The Recreation Vehicle Industry Association (RVIA) board of directors Thursday (April 1) will discuss reducing the seal fees members are charged for each unit they build. In addition, it will consider reopening discussions with the Recreational Park Trailer Industry Association (RPTIA) about a possible merger or reunification.
Originally scheduled for Feb. 11, the meeting at the Washington Court Hotel in Washington, D.C., was postponed by a snowstorm that buried the East Coast.
”I think it’s going to be an upbeat meeting from the standpoint that the industry is doing a lot better than a year ago or even when we met in Washington in June for Committee Week,” said RVIA Chairman Jim Sheldon, a Monaco RV LLC executive.
The fact that the RV industry appears to be in recovery mode following the worst economic slump in 30 years has prompted consideration of reduced seal fees. February wholesale shipments were the best they’ve been in nearly two years, and seasonally adjusted, represented an annualized total shipment rate of more than 231,000 units.
RVIA’s board last June increased the portion of the seal that goes directly to the organization — as opposed to supporting the industrywide Go RVing Coalition — from $4 to $35 per unit.
”At that time, the association was bleeding money,” Sheldon said. ”At the same time, the members didn’t want us to throttle back on dealing with the issues of concern to the association. We needed something to shore up our reserves, particularly because of what we thought would be reduced levels of show revenues from the Louisville and Pomona shows.”
With shipments increasing and retail RV sales recovering, at least to some degree, Sheldon said, the board will consider reducing the seal fee.
”Rather than saying that the new fees are the new paradigm, the board will be looking to see if we can reduce that fee somewhat because we are doing well.”
A recommendation on whether to reduce the seal fee will be made to the full board by the RVIA Executive Committee that will meet Wednesday.
Sheldon said he couldn’t say whether the board will vote to reduce the seal fee. ”I don’t want to second guess the board,” he said.
Surprisingly, the on-again-off-again question of whether RVIA and RPTIA will reunify follows a vote by RPTIA members to overturn a RPTIA board decision last November to ”cease all negotiations” with RVIA.
The talks had been going on for a year and their abrupt cancellation came as a surprise to RVIA.
Bill Garpow, RPTIA executive director, said the second vote occurred after some members argued there ”hadn’t been a straight up-or-down vote” on the question during initial balloting.
”We are saying that we would like to continue the discussions,” Garpow said. ”It was not a vote on whether we will merge with (RVIA) or reunify with them.”
Recreation park trailer manufacturers were RVIA members until October 1994 when they left the organization and formed their own group based in the Atlanta suburb of Newnan, Ga.
”(RVIA President) Richard Coon and I are both pleased that they have rethought their position and that they want to reopen the negotiations,” Sheldon said. ”Our board is already on the record of wanting to listen to what they have to say.”

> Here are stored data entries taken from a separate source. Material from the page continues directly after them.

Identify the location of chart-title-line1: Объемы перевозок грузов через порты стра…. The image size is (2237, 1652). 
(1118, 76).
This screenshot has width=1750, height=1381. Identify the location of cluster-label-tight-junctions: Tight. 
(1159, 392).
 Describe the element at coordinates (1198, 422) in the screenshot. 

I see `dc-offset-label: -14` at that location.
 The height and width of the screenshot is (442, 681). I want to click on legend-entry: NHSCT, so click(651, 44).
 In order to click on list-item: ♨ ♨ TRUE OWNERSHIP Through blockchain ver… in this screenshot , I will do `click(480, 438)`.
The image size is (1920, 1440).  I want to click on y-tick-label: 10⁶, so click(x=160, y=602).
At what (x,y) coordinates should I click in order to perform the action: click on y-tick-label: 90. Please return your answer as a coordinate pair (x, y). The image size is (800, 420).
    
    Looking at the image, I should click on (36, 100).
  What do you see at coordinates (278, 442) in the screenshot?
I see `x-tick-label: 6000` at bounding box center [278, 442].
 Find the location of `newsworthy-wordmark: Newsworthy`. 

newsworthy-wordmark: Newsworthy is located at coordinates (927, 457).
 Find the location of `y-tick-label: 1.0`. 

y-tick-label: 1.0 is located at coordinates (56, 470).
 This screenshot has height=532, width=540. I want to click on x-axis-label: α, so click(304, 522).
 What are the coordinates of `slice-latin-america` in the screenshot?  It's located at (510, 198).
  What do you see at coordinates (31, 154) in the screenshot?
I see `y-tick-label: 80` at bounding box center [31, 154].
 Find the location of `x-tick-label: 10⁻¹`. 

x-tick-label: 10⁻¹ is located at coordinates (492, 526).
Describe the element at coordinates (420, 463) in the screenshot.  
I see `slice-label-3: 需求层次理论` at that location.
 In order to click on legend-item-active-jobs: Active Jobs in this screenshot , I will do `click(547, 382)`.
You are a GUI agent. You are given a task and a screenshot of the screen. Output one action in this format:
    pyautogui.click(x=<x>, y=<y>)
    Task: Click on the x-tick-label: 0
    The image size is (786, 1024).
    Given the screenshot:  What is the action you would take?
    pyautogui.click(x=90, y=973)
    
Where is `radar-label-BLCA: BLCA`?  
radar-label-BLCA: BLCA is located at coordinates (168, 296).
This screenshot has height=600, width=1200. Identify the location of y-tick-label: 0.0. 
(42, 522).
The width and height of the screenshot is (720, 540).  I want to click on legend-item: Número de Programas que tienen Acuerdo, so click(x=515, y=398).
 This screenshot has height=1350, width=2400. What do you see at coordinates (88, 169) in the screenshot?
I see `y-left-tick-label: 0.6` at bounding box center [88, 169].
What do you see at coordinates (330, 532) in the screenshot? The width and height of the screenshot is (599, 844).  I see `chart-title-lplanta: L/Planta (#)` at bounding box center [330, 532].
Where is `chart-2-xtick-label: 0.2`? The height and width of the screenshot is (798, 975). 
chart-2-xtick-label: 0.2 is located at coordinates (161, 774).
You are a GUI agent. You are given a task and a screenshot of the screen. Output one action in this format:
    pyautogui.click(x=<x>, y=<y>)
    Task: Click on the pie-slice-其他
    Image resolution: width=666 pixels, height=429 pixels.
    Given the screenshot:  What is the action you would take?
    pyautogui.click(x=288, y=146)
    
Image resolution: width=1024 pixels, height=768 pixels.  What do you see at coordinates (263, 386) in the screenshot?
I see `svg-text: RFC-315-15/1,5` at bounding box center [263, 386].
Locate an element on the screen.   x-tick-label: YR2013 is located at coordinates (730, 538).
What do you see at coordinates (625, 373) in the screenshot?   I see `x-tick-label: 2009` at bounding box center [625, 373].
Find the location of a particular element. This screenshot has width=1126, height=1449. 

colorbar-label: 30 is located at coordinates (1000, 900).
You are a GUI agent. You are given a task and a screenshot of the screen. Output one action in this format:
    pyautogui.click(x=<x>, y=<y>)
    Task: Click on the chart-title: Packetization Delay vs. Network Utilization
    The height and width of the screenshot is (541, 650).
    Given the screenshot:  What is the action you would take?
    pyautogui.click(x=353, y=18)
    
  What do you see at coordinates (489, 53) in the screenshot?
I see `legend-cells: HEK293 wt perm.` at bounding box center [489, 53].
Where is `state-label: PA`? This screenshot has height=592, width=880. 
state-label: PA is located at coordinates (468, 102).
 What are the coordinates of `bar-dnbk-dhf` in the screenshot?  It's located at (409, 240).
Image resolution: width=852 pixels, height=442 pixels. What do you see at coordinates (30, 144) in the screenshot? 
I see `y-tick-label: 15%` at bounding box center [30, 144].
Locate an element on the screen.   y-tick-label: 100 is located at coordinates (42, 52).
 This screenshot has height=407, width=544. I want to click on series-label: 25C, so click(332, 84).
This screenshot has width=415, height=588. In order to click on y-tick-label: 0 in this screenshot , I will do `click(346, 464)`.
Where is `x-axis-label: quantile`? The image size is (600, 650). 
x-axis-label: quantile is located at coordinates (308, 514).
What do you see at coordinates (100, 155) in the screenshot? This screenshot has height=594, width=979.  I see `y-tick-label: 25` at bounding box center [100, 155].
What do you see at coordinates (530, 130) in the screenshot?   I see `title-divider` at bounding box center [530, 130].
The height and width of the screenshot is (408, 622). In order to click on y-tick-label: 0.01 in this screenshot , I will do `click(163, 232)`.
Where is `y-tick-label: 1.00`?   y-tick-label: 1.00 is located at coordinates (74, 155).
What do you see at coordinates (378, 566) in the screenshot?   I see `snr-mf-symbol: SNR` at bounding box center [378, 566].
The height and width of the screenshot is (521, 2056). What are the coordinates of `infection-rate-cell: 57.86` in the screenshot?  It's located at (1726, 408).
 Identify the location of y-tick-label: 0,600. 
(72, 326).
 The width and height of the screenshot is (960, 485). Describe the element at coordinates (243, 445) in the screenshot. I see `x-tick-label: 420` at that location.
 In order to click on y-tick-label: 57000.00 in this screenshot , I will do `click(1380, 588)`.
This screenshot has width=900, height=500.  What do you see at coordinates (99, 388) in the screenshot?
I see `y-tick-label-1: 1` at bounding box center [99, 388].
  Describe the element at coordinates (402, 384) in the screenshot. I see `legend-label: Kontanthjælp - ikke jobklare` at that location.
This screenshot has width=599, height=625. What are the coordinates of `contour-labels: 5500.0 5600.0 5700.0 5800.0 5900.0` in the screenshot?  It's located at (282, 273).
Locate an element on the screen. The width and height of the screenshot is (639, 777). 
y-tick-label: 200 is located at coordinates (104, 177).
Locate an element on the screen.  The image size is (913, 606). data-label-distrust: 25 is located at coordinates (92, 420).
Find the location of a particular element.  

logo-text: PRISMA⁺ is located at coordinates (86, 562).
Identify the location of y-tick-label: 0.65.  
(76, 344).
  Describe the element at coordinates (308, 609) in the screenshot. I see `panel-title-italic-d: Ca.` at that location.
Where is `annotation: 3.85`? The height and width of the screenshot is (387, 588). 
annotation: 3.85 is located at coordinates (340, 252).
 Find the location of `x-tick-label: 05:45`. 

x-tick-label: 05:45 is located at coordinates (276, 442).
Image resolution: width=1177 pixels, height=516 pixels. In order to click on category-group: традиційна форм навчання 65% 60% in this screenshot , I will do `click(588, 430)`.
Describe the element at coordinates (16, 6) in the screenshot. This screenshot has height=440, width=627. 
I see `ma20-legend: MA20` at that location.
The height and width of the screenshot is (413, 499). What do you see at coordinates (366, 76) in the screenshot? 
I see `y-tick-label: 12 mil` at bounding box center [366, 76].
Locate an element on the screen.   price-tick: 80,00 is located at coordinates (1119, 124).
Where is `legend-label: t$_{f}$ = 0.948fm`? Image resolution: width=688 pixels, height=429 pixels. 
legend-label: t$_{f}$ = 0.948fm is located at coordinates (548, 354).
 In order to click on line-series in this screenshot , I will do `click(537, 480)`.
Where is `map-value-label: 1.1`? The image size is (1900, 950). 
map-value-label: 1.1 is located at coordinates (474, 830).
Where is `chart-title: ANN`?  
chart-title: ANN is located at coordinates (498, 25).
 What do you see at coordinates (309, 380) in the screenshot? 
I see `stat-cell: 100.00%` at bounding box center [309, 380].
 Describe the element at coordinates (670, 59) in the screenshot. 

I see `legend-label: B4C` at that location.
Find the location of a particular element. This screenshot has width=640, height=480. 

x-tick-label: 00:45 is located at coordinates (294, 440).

RPTIA President Curt Yoder, vice president and co-owner of park trailer manufacturer Kropf Industries Inc., will speak to the RVIA board about reopening negotiations.
Also at the board meeting, reports on the association’s activities will be given by Sheldon and Coon, while RVIA Treasurer Bob Olson of Winnebago Industries Inc. will review the association’s financial standing and present the Audit Committee’s report for fiscal year 2009.
Also planned is a look at the RV market’s future from RVIA Vice President of Administration Mac Bryan, a report on RV Centennial activities from RVIA Vice President and Chief Marketing Officer Gary LaBella and an update on legislative issues from RVIA Vice President of Government Affairs Dianne Farrell.